Ce qui amène aujourd’hui les mécontents à
se positionner candidats indépendants dans la
préfecture. Ceux-ci se sont regroupés sous la
bannière « Liste Indépendante Citoyenne LIC-Oti ».
« Après le passage des responsables du
Rassemblement du Peuple Togolais (RPT) dans certains
cantons de notre préfecture le 22 août courant, il
nous paraît opportun et légitime de rompre le silence
que nous avons gardé depuis longtemps pour enfin
expliquer aux uns et aux autres les raisons qui
sous-tendent la présence de
la Liste Indépendante
Citoyenne dans l’Oti »,
a expliqué M. Jules Nassoma, porte-parole de
la LIC,
lors d’une rencontre avec la presse mercredi.
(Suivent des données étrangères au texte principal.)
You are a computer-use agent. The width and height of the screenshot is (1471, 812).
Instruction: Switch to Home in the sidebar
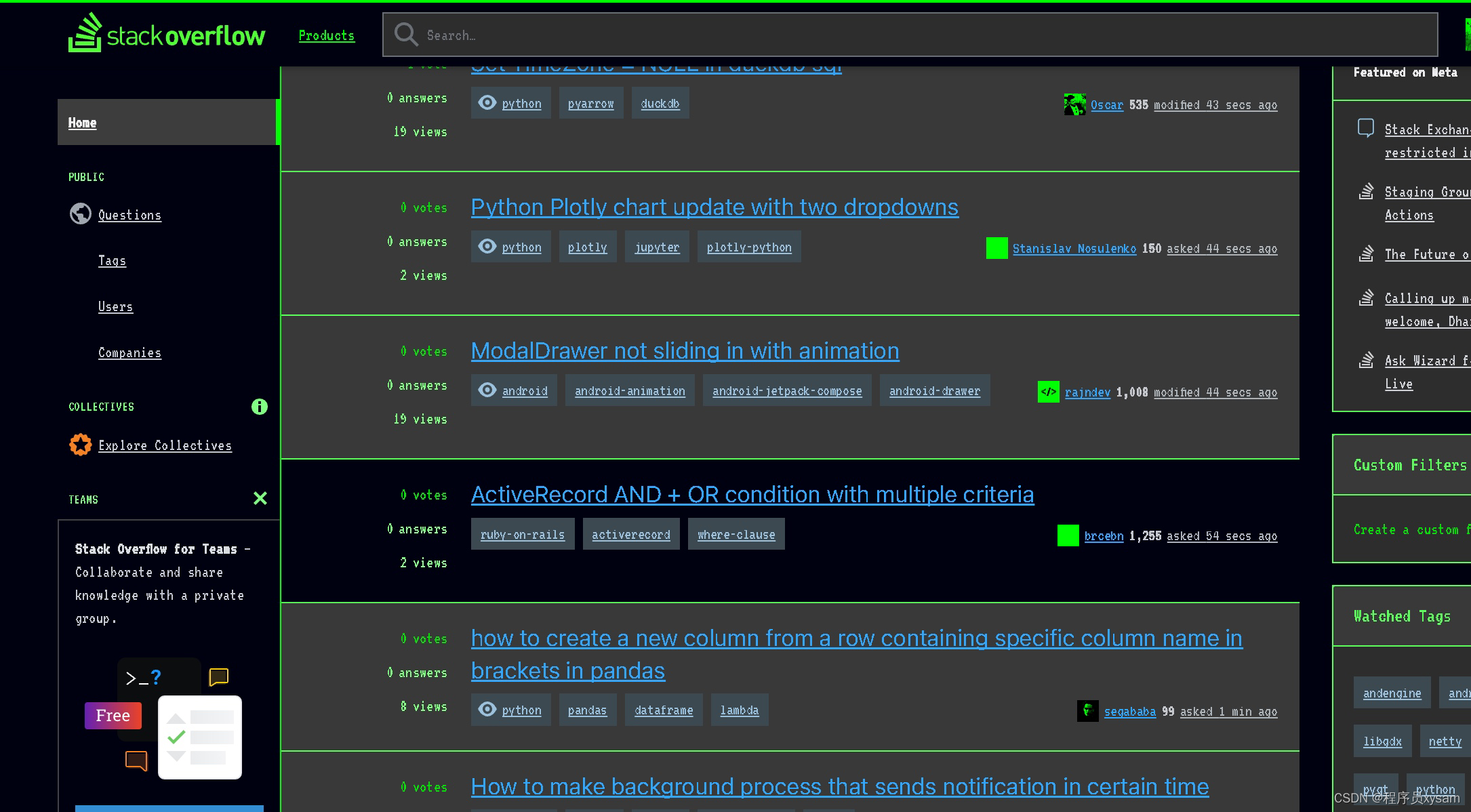click(x=82, y=122)
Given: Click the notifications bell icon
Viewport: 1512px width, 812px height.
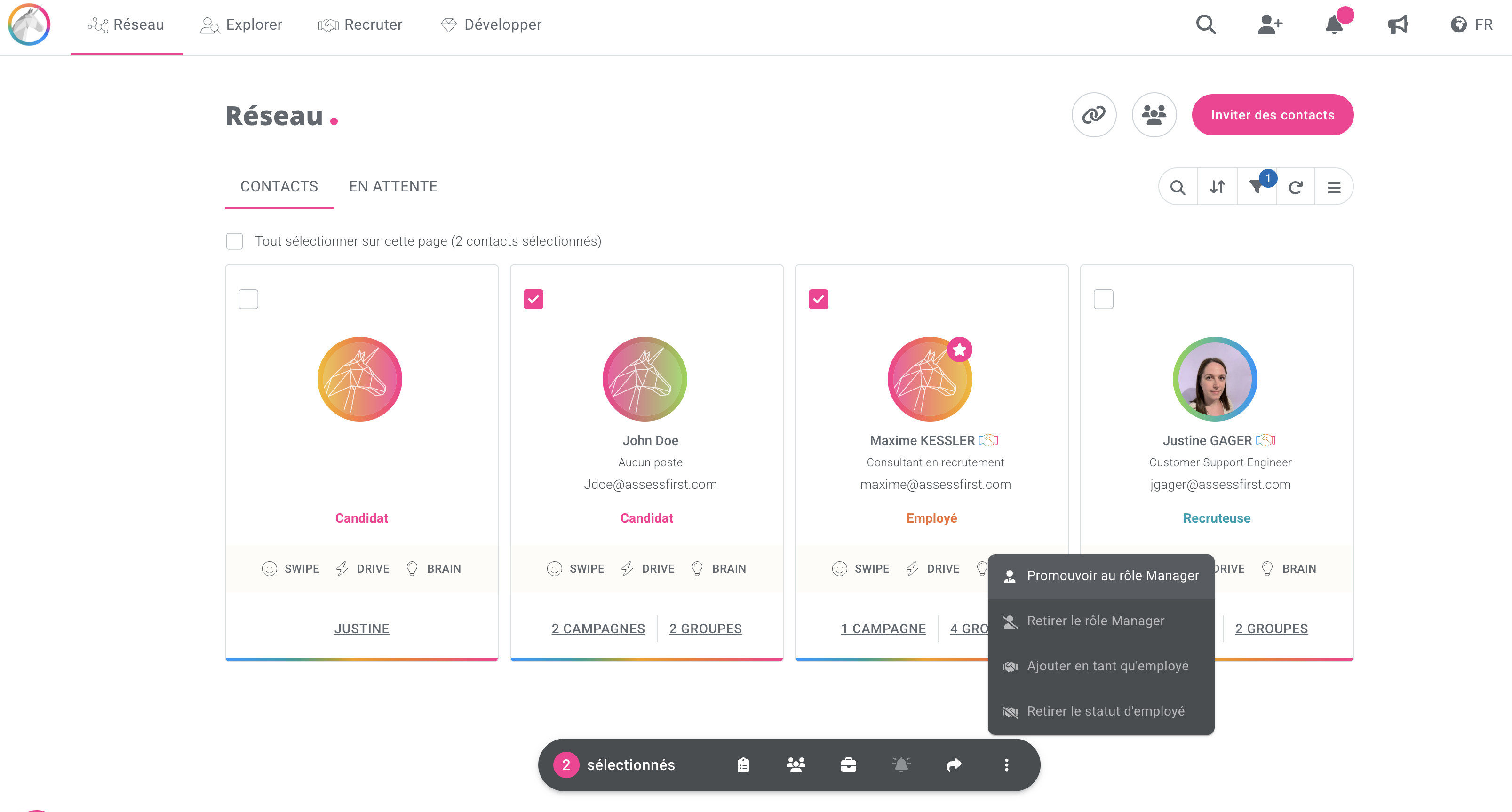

Pour
lui, « l’Oti est l’une des plus vieilles
préfectures au Togo, elle a été martyre, elle a
souffert avant les indépendances et a continué de
connaître les affres d’une faune qui lui a été
imposée dont elle se remet à peine aujourd’hui.
Malgré tout cela, nos populations n’ont jamais manqué
d’apporter leur pierre à la construction nationale et
ont accepté en majorité de rallier le RPT ».
Ainsi, « devant les menaces, les intimidations, la
terreur et la chasse à l’homme plus ou moins voilée,
instigués par cette minorité », ils ont décidé de
briser ces chaînes en mettant en place une Liste
Indépendante Citoyenne. Elle a essentiellement pour
objectifs de : « défendre les intérêts des
populations de l’Oti en les mettant à l’abri des
intimidations, de la violence et des manipulations
des consciences ; montrer que la politique ce n’est
ni le mensonge, ni la diffamation, moins encore la
calomnie ; mettre au centre de ses préoccupations
l’Homme, ses droits, sa liberté de choix et de
mouvement ; des vertus très chères à nos différentes
populations ». Selon toujours ce responsable, « la
Liste Indépendante
Citoyenne n’étant le pion d’aucun parti politique,
personne ne peut prétendre l’empêcher ni l’exclure du
prochain scrutin ».
Il estime enfin que
la LIC
est « largement soutenue et encouragée par les
populations de l’Oti et mettra tous les moyens en
œuvre pour combler les attentes de celles-ci ».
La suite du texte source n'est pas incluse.